In the end, Irie wasn’t offended. She had the sniffles for a while, but they soon passed. She was like her mother, like her father – a great reinventor of herself, a great make-doer. Can’t be a war correspondent? Be a cyclist. Can’t be a cyclist? Fold paper. Can’t sit next to Jesus with the 144,000? Join the Great Crowd. Can’t stand the Great Crowd? Marry Archie. Irie wasn’t so upset. She just thought, right: dentistry. I’ll be a dentist. Dentistry. Right.

And meanwhile Joyce was below deck trying to sort out Millat’s problems with white women. Which were numerous. All women, of every shade, from midnight-black to albino, were Millat’s. They slipped him phone numbers, they gave him blow jobs in public places, they crossed crowded bars to buy him a drink, they pulled him into taxis, they followed him home. Whatever it was – the Roman nose, the eyes like a dark sea, the skin like chocolate, the hair like curtains of black silk, or maybe just his pure, simple stink – it sure as hell worked. Now, don’t be jealous. There’s no point. There have always been and always will be people who simply exude sex (who breathe it, who sweat it). A few examples from thin air: the young Brando, Madonna, Cleopatra, Pam Grier, Valentino, a girl called Tamara who lives opposite the London Hippodrome, right slap in the middle of town; Imran Khan, Michelangelo’s David. You can’t fight that kind of marvellous indiscriminate power, for it is not always symmetry or beauty per se that does it (Tamara’s nose is ever so slightly bent), and there are no means by which you can gain it. Surely the oldest American sentence is relevant here, pertinent to matters economic, politic and romantic: you either got it or you don’t . And Millat had it. In spades.
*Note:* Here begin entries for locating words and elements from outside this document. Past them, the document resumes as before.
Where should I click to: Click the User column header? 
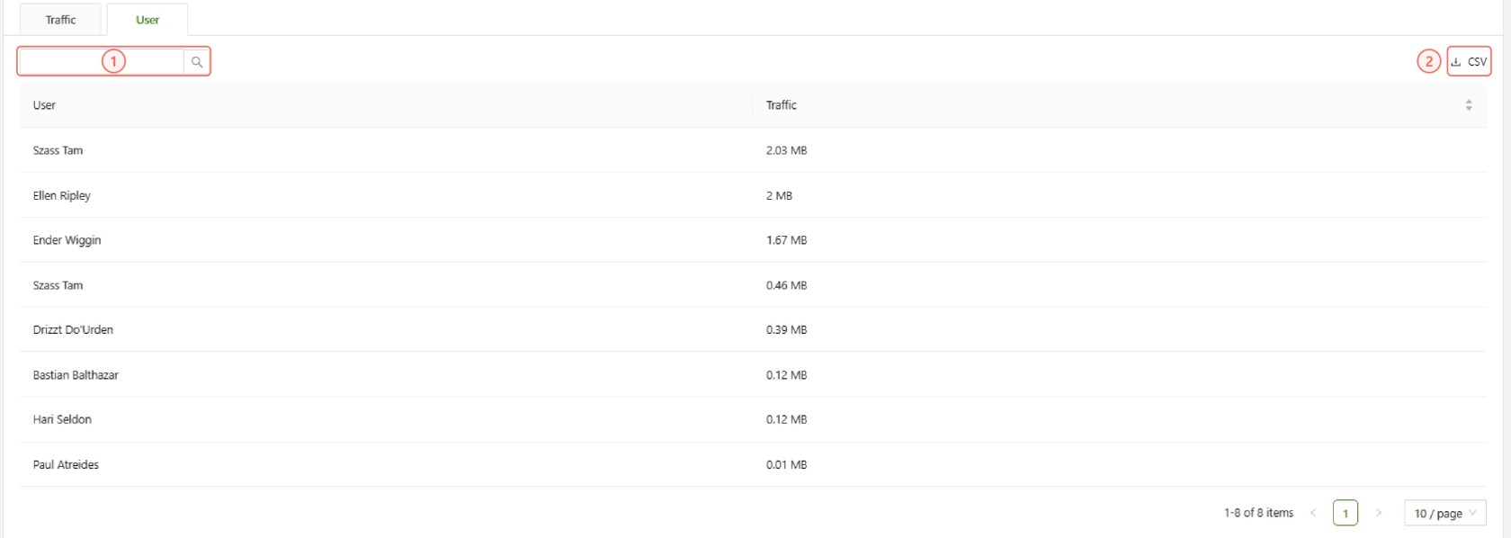pos(44,105)
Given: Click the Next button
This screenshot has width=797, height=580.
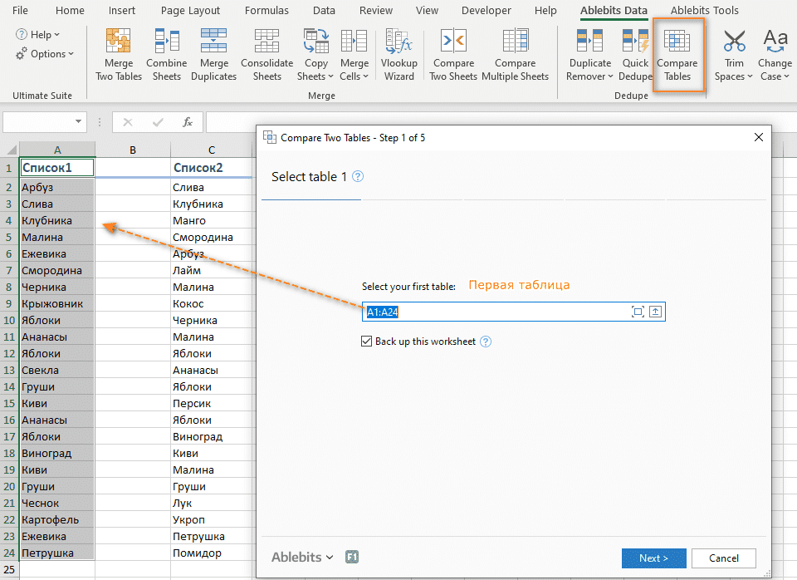Looking at the screenshot, I should (x=653, y=558).
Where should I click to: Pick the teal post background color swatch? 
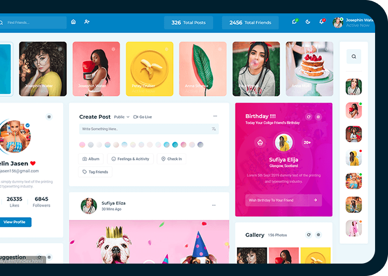(175, 145)
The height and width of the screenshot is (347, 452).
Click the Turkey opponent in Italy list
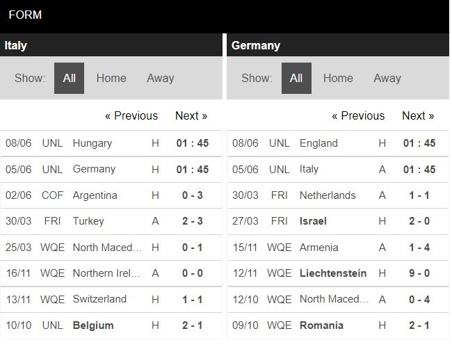[x=88, y=221]
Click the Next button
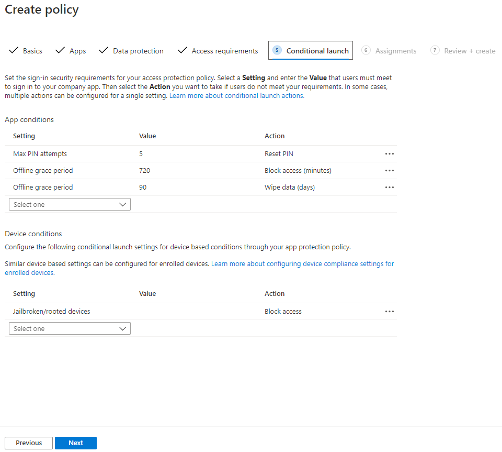 pyautogui.click(x=75, y=443)
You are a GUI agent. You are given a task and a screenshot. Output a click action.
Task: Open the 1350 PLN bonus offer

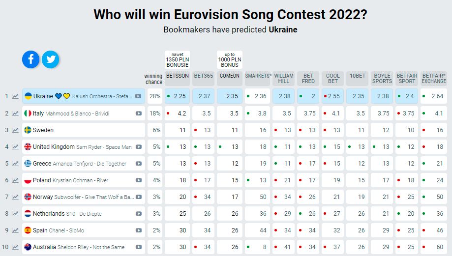point(177,59)
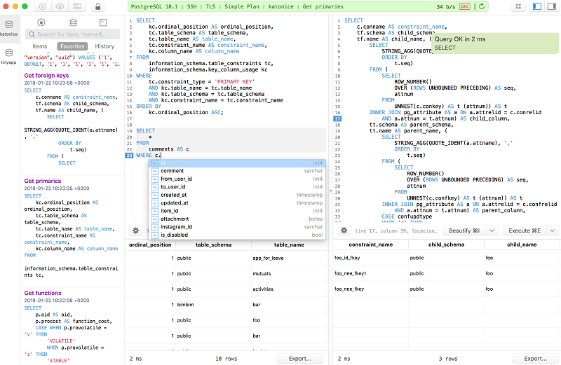Toggle the lock icon in toolbar
The height and width of the screenshot is (365, 561).
(97, 6)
He had the choice of the known world, of every luscious female from a size 8 to a 28, Thai or Tongan, from Zanzibar to Zurich, his vistas of available and willing pussy extending in every direction as far as the eye could see. One might reasonably expect a man with such a natural gift to dip into the tun-dishes of a great variety of women, to experiment far and wide. And yet Millat Iqbal’s main squeezes were almost all exclusively size 10 white Protestant women aged fifteen to twenty-eight, living in and around the immediate vicinity of West Hampstead.